▶ **TASK STATEMENT**
The first line to keep is the one containing "Given: Click the Hot Subs section heading"; restate it and all lines after it through the end of the material, word for word and nothing else.

▶ **INPUT FOR THIS TASK**
☆ ☆ ☆ ☆ ☆ ☆ ☆

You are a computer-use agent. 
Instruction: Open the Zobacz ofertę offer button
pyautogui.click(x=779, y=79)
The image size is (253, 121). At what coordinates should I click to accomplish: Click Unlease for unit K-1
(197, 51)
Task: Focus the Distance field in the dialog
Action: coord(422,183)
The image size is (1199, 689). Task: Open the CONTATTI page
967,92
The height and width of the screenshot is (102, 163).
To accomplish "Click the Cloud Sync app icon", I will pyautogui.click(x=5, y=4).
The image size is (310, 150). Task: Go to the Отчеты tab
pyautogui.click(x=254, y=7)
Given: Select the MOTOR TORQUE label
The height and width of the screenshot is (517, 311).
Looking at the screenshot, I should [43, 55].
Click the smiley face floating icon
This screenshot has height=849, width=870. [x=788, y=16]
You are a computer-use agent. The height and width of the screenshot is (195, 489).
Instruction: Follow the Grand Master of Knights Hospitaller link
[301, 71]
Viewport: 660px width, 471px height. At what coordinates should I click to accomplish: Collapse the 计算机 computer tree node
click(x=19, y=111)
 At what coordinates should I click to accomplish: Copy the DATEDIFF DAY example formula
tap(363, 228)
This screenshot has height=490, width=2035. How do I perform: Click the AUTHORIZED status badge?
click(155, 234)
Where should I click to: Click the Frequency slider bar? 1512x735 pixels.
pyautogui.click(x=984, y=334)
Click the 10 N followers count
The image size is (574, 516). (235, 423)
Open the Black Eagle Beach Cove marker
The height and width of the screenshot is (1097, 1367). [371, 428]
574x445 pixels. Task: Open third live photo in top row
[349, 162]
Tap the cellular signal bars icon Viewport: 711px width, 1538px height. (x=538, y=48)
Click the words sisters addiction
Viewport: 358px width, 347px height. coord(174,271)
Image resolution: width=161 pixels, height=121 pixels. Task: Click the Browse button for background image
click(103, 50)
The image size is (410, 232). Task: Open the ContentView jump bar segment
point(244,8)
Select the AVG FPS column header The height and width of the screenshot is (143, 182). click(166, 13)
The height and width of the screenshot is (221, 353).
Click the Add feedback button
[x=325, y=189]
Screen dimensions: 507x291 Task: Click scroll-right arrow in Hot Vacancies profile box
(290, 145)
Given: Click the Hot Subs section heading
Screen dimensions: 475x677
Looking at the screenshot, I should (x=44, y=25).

☆ ☆ ☆ ☆ ☆ ☆ ☆

▶ **EXPECTED OUTPUT**
Given: Click the Hot Subs section heading
Screen dimensions: 475x677
Looking at the screenshot, I should (x=44, y=25).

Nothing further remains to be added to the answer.